Wednesday, December 11, 2013

The Policy


This is a blog that I should’ve written in the very beginning.  Not only to show the people reading it the purpose of what I’m trying to do, but to remind myself why I started this.  I called it The Stage is Yours as a way of giving people an outlet to anonymously remove those things in their lives that were holding them back. Free of judgment and prying eyes. But upon doing that, I stepped aside and took it away from myself. I stopped putting in effort to remove the things that were holding ME back. That isn’t fair to myself and it certainly isn’t fair to those of you that have so beautifully shared yourselves.  So I’d like to take this opportunity to pull the curtain back and do what all of you have done.  Take charge of my life and attempt to pick up the pieces.

I am a liar.  I have made up stories about myself and my life in an attempt to make myself seem better than I am. Lying to me is a compulsion. I am addicted to it. Small things and large things have all been effected by this addiction.  I am so caught up wanting everyone to like me that I modify who I am to suit individual needs.
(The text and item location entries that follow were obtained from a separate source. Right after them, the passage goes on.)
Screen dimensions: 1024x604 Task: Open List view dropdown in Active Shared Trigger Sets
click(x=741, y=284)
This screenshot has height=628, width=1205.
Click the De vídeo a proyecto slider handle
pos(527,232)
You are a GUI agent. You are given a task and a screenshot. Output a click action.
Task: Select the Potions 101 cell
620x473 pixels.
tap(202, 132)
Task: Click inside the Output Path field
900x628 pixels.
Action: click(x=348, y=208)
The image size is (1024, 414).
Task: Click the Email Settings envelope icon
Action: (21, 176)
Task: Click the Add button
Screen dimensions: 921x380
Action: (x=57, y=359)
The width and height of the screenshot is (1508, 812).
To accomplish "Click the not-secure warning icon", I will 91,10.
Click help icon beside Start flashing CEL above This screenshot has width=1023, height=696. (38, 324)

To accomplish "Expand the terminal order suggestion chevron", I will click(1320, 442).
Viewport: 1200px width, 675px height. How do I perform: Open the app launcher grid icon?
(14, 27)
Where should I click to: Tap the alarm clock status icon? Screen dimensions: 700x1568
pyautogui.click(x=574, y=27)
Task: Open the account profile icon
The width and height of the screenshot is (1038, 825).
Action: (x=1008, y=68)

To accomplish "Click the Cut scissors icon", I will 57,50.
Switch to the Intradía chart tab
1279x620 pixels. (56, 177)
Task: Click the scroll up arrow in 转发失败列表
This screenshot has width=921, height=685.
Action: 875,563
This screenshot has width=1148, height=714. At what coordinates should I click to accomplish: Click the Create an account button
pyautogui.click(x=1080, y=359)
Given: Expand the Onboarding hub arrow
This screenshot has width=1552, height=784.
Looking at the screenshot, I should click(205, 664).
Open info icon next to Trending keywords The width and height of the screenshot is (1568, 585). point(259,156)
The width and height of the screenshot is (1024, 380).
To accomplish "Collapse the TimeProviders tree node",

Or what I thought they would need.  This has left a giant hole in me. A hole that I tried to fill with alcohol and drugs and the attention of people that I didn’t truly know. I used people to make myself feel better. And for a time it would work, but it never lasted.

I have a wonderful woman in my life. Someone who never looked at me with judging eyes and never wanted me to be anything more than who I am. But I’ve lied to her as well.  I still sought out the attention of others. I still filled that hole inside me with drugs and alcohol. And now I stand here and could potentially lose everything. My wife, my family, all of it. This is what lying has done. This is what it will do to you.  She told me to put up or shut up. She told me that she doesn’t trust me anymore. I’m afraid, I’m terrified. More so than I’ve ever been in my entire life. This is what lying has done to me and the people I care about.  Maybe it’s time I told myself to put up or shut up. Lying shouldn’t be this easy. We teach our children that it’s wrong to lie. I was raised to believe that the truth was the most important thing. So put up or shut up. I don’t want to wake up a year from now and not have her here, not hear the laughter of my child. I don’t want to die with regrets.

Like any addict, this isn’t going to be easy. I’ll have to force myself on a daily basis to live the way I know I should live. To be honest, both with myself and with her. I’m going to have to attempt to rebuild her trust in me. I don’t know if I can do it. But I know for the first time in my life I have to try. I give up too easily on everything. And after a while, when you live like that, people and things will give up on you. I know that it’ll take time for the truth to be believed as well. When all you spew are lies, the truth sounds exactly the same.

Put up or shut up. Stop talking about who you want to be and be it. Stop standing on the side lines and waiting for things to happen. Make them happen. Stop lying and tell the truth to yourself and to those you love the most. Stop giving yourself to people that you don’t really know. Stop hurting people. Stop making excuses and fucking change.